## What you will do
Copy the lines of material below word for word, all of them from start to finish.

Text and element pointing records:

##############################

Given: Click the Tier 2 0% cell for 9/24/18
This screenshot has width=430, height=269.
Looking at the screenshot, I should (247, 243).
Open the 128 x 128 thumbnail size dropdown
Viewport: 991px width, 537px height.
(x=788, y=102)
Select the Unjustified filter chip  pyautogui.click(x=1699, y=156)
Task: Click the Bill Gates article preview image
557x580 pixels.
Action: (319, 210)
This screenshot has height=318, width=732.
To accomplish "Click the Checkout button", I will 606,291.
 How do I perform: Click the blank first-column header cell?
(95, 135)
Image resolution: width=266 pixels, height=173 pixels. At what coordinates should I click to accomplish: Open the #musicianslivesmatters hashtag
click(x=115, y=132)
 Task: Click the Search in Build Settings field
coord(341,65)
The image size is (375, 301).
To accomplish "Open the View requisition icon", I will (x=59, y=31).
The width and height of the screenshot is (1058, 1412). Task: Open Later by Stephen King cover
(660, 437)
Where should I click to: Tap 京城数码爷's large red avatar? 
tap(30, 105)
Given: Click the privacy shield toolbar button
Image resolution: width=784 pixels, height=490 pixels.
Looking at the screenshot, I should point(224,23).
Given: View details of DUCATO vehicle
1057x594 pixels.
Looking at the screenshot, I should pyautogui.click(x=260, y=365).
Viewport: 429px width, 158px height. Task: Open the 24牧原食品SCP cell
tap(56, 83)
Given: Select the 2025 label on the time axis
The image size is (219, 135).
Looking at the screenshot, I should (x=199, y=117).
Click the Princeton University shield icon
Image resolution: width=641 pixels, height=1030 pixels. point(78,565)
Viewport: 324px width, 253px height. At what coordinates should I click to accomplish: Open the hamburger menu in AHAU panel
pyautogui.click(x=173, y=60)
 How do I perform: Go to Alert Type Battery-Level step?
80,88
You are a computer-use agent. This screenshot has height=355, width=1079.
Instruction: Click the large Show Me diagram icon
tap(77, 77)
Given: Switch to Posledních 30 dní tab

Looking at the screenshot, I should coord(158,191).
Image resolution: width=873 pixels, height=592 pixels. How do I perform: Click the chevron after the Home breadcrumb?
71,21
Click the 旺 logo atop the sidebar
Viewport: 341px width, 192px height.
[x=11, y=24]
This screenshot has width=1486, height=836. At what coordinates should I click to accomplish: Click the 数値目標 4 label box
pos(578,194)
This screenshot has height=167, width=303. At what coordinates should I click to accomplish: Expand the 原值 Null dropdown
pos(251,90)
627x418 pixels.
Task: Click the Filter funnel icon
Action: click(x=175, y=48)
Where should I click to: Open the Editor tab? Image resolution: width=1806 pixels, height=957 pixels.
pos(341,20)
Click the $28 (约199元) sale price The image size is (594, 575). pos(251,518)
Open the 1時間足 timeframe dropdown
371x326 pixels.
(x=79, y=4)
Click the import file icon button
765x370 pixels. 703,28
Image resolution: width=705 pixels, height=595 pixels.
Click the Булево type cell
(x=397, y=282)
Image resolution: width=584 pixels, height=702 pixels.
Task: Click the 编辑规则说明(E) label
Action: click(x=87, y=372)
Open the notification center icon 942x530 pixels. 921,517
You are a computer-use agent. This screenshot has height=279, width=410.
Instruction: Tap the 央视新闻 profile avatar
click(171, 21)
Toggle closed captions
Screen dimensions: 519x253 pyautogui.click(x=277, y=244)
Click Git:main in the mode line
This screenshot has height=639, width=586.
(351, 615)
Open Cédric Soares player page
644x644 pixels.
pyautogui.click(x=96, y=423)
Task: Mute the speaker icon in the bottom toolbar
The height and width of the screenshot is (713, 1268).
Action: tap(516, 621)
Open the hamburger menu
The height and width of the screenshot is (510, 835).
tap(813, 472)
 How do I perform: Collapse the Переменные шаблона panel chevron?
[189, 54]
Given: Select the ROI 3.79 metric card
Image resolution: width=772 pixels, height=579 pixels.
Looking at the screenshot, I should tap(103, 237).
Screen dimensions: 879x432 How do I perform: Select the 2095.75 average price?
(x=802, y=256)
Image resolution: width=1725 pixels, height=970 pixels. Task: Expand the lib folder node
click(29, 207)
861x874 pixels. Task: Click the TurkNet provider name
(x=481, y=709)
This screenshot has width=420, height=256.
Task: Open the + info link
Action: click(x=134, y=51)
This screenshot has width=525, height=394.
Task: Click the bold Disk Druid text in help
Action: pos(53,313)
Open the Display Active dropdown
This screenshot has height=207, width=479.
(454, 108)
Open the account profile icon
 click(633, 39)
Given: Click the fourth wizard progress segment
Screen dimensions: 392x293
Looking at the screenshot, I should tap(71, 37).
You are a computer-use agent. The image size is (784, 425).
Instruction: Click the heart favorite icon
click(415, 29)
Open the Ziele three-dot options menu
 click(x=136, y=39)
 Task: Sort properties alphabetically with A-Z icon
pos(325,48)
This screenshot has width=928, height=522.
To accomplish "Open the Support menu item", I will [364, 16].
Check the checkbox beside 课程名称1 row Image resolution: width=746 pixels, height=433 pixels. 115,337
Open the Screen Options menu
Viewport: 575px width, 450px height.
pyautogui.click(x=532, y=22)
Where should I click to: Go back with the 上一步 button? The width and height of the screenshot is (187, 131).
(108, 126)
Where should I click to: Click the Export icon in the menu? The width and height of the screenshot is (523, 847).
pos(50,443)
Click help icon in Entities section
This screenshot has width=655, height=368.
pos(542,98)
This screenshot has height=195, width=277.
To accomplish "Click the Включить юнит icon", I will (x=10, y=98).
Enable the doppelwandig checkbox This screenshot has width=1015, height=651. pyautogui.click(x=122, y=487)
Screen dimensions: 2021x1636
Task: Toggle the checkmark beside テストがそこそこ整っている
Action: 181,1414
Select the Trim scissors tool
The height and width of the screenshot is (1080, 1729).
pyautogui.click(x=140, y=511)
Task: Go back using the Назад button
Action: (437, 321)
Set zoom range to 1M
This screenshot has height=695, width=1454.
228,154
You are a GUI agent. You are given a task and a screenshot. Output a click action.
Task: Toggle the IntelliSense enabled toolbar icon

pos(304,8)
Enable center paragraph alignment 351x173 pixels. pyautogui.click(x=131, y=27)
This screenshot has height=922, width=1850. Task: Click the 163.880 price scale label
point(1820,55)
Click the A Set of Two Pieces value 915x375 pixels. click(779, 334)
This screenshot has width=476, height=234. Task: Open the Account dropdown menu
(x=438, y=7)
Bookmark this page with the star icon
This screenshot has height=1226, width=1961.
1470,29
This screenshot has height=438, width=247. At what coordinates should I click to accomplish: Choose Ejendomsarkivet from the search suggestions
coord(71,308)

##############################

## Answer to the task
Given: Click the Tier 2 0% cell for 9/24/18
This screenshot has width=430, height=269.
Looking at the screenshot, I should (247, 243).
Open the 128 x 128 thumbnail size dropdown
Viewport: 991px width, 537px height.
(x=788, y=102)
Select the Unjustified filter chip  pyautogui.click(x=1699, y=156)
Task: Click the Bill Gates article preview image
557x580 pixels.
Action: (319, 210)
This screenshot has height=318, width=732.
To accomplish "Click the Checkout button", I will 606,291.
 How do I perform: Click the blank first-column header cell?
(95, 135)
Image resolution: width=266 pixels, height=173 pixels. At what coordinates should I click to accomplish: Open the #musicianslivesmatters hashtag
click(x=115, y=132)
 Task: Click the Search in Build Settings field
coord(341,65)
The image size is (375, 301).
To accomplish "Open the View requisition icon", I will (x=59, y=31).
The width and height of the screenshot is (1058, 1412). Task: Open Later by Stephen King cover
(660, 437)
Where should I click to: Tap 京城数码爷's large red avatar? 
tap(30, 105)
Given: Click the privacy shield toolbar button
Image resolution: width=784 pixels, height=490 pixels.
Looking at the screenshot, I should point(224,23).
Given: View details of DUCATO vehicle
1057x594 pixels.
Looking at the screenshot, I should pyautogui.click(x=260, y=365).
Viewport: 429px width, 158px height. Task: Open the 24牧原食品SCP cell
tap(56, 83)
Given: Select the 2025 label on the time axis
The image size is (219, 135).
Looking at the screenshot, I should (x=199, y=117).
Click the Princeton University shield icon
Image resolution: width=641 pixels, height=1030 pixels. point(78,565)
Viewport: 324px width, 253px height. At what coordinates should I click to accomplish: Open the hamburger menu in AHAU panel
pyautogui.click(x=173, y=60)
 How do I perform: Go to Alert Type Battery-Level step?
80,88
You are a computer-use agent. This screenshot has height=355, width=1079.
Instruction: Click the large Show Me diagram icon
tap(77, 77)
Given: Switch to Posledních 30 dní tab

Looking at the screenshot, I should coord(158,191).
Image resolution: width=873 pixels, height=592 pixels. How do I perform: Click the chevron after the Home breadcrumb?
71,21
Click the 旺 logo atop the sidebar
Viewport: 341px width, 192px height.
[x=11, y=24]
This screenshot has width=1486, height=836. At what coordinates should I click to accomplish: Click the 数値目標 4 label box
pos(578,194)
This screenshot has height=167, width=303. At what coordinates should I click to accomplish: Expand the 原值 Null dropdown
pos(251,90)
627x418 pixels.
Task: Click the Filter funnel icon
Action: click(x=175, y=48)
Where should I click to: Open the Editor tab? Image resolution: width=1806 pixels, height=957 pixels.
pos(341,20)
Click the $28 (约199元) sale price The image size is (594, 575). pos(251,518)
Open the 1時間足 timeframe dropdown
371x326 pixels.
(x=79, y=4)
Click the import file icon button
765x370 pixels. 703,28
Image resolution: width=705 pixels, height=595 pixels.
Click the Булево type cell
(x=397, y=282)
Image resolution: width=584 pixels, height=702 pixels.
Task: Click the 编辑规则说明(E) label
Action: click(x=87, y=372)
Open the notification center icon 942x530 pixels. 921,517
You are a computer-use agent. This screenshot has height=279, width=410.
Instruction: Tap the 央视新闻 profile avatar
click(171, 21)
Toggle closed captions
Screen dimensions: 519x253 pyautogui.click(x=277, y=244)
Click Git:main in the mode line
This screenshot has height=639, width=586.
(351, 615)
Open Cédric Soares player page
644x644 pixels.
pyautogui.click(x=96, y=423)
Task: Mute the speaker icon in the bottom toolbar
The height and width of the screenshot is (713, 1268).
Action: tap(516, 621)
Open the hamburger menu
The height and width of the screenshot is (510, 835).
tap(813, 472)
 How do I perform: Collapse the Переменные шаблона panel chevron?
[189, 54]
Given: Select the ROI 3.79 metric card
Image resolution: width=772 pixels, height=579 pixels.
Looking at the screenshot, I should tap(103, 237).
Screen dimensions: 879x432 How do I perform: Select the 2095.75 average price?
(x=802, y=256)
Image resolution: width=1725 pixels, height=970 pixels. Task: Expand the lib folder node
click(29, 207)
861x874 pixels. Task: Click the TurkNet provider name
(x=481, y=709)
This screenshot has width=420, height=256.
Task: Open the + info link
Action: click(x=134, y=51)
This screenshot has width=525, height=394.
Task: Click the bold Disk Druid text in help
Action: pos(53,313)
Open the Display Active dropdown
This screenshot has height=207, width=479.
(454, 108)
Open the account profile icon
 click(633, 39)
Given: Click the fourth wizard progress segment
Screen dimensions: 392x293
Looking at the screenshot, I should tap(71, 37).
You are a computer-use agent. The image size is (784, 425).
Instruction: Click the heart favorite icon
click(415, 29)
Open the Ziele three-dot options menu
 click(x=136, y=39)
 Task: Sort properties alphabetically with A-Z icon
pos(325,48)
This screenshot has width=928, height=522.
To accomplish "Open the Support menu item", I will [364, 16].
Check the checkbox beside 课程名称1 row Image resolution: width=746 pixels, height=433 pixels. 115,337
Open the Screen Options menu
Viewport: 575px width, 450px height.
pyautogui.click(x=532, y=22)
Where should I click to: Go back with the 上一步 button? The width and height of the screenshot is (187, 131).
(108, 126)
Where should I click to: Click the Export icon in the menu? The width and height of the screenshot is (523, 847).
pos(50,443)
Click help icon in Entities section
This screenshot has width=655, height=368.
pos(542,98)
This screenshot has height=195, width=277.
To accomplish "Click the Включить юнит icon", I will (x=10, y=98).
Enable the doppelwandig checkbox This screenshot has width=1015, height=651. pyautogui.click(x=122, y=487)
Screen dimensions: 2021x1636
Task: Toggle the checkmark beside テストがそこそこ整っている
Action: 181,1414
Select the Trim scissors tool
The height and width of the screenshot is (1080, 1729).
pyautogui.click(x=140, y=511)
Task: Go back using the Назад button
Action: (437, 321)
Set zoom range to 1M
This screenshot has height=695, width=1454.
228,154
You are a GUI agent. You are given a task and a screenshot. Output a click action.
Task: Toggle the IntelliSense enabled toolbar icon

pos(304,8)
Enable center paragraph alignment 351x173 pixels. pyautogui.click(x=131, y=27)
This screenshot has height=922, width=1850. Task: Click the 163.880 price scale label
point(1820,55)
Click the A Set of Two Pieces value 915x375 pixels. click(779, 334)
This screenshot has width=476, height=234. Task: Open the Account dropdown menu
(x=438, y=7)
Bookmark this page with the star icon
This screenshot has height=1226, width=1961.
1470,29
This screenshot has height=438, width=247. At what coordinates should I click to accomplish: Choose Ejendomsarkivet from the search suggestions
coord(71,308)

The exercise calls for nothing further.